When you talk about free RAM, it’s a lot more meaningful to include cache, because it practically is free — it’s available should any application request it. On Linux, the free command reports it both ways — the first line includes cache in the used RAM column, and the second line includes cache (and buffers) in the free column.
How Linux uses swap (simplified)
Once you have used up enough memory that there is not enough left for a smooth-running cache, Linux may decide to re-allocate some unused application memory from RAM to swap.
It doesn’t do this according to a definite cut-off. It’s not like you reach a certain percentage of allocation then Linux starts swapping. It has a rather “fuzzy” algorithm. It takes a lot of things into account, which can best be described by “how much pressure is there for memory allocation”. If there is a lot of “pressure” to allocate new memory, then it will increase the chances some will be swapped to make more room. If there is less “pressure” then it will decrease these chances.

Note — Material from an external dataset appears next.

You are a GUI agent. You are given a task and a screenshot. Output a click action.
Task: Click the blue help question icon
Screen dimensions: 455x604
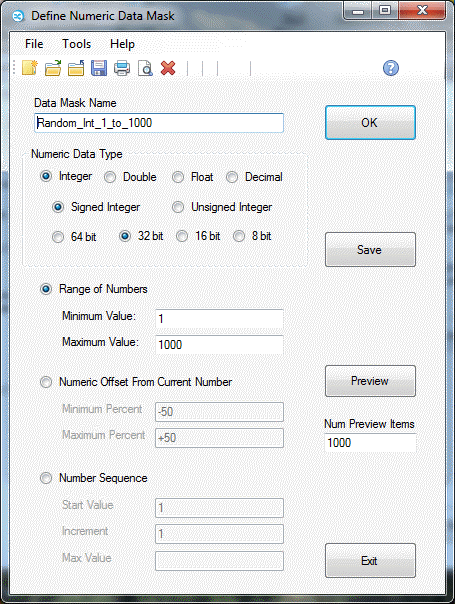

Your system has a “swappiness” setting which helps you tweak how this “pressure” is calculated. It’s normally not recommended to alter this at all, and I would not recommend you alter it. Swapping is overall a very good thing — although there are a few edge cases where it harms performance, if you look at overall system performance it’s a net benefit for a wide range of tasks. If you reduce the swappiness, you let the amount of cache memory shrink a little bit more than it would otherwise, even when it may really be useful. Whether this is a good enough trade-off for whatever problem you’re having with swapping is up to you. You should just know what you’re doing, that’s all.
There is a well-known situation in which swap really harms perceived performance on a desktop system, and that’s in how quickly applications can respond to user input again after being left idle for a long time and having background processes heavy in IO (such as an overnight backup) run. This is a very visible sluggishness, but not enough to justify turning off swap all together and very hard to prevent in any operating system. Turn off swap and this initial sluggishness after the backup/virus scan may not happen, but the system may run a little bit slower all day long. This is not a situation that’s limited to Linux, either.
When choosing what is to be swapped to disk, the system tries to pick memory that is not actually being used — read to or written from. It has a pretty simple algorithm for calculating this that chooses well most of the time.
If you have a system where you have a huge amount of RAM (at time of writing, 8GB is a huge amount for a typical Linux distro), then you will very rarely ever hit a situation where swap is needed at all. You may even try turning swap off. I never recommend doing that, but only because you never know when more RAM may save you from some application crashing. But if you know you’re not going to need it, you can do it.
But how can swap speed up my system? Doesn’t swapping slow things down?
The act of transferring data from RAM to swap is a slow operation, but it’s only taken when the kernel is pretty sure the overall benefit will outweigh this. For example, if your application memory has risen to the point that you have almost no cache left and your I/O is very inefficient because of this, you can actually get a lot more speed out of your system by freeing up some memory, even after the initial expense of swapping data in order to free it up.
It’s also a last resort should your applications actually request more memory than you actually have. In this case, swapping is necessary to prevent an out-of-memory situation which will often result in an application crashing or having to be forcibly killed.
Swapping is only associated with times where your system is performing poorly because it happens at times when you are running out of usable RAM, which would slow your system down (or make it unstable) even if you didn’t have swap. So to simplify things, swapping happens because your system is becoming bogged down, rather than the other way around.
Once data is in swap, when does it come out again?
Transferring data out of swap is (for traditional hard disks, at least) just as time-consuming as putting it in there. So understandably, your kernel will be just as reluctant to remove data from swap, especially if it’s not actually being used (ie read from or written to). If you have data in swap and it’s not being used, then it’s actually a good thing that it remains in swap, since it leaves more memory for other things that are being used, potentially speeding up your system.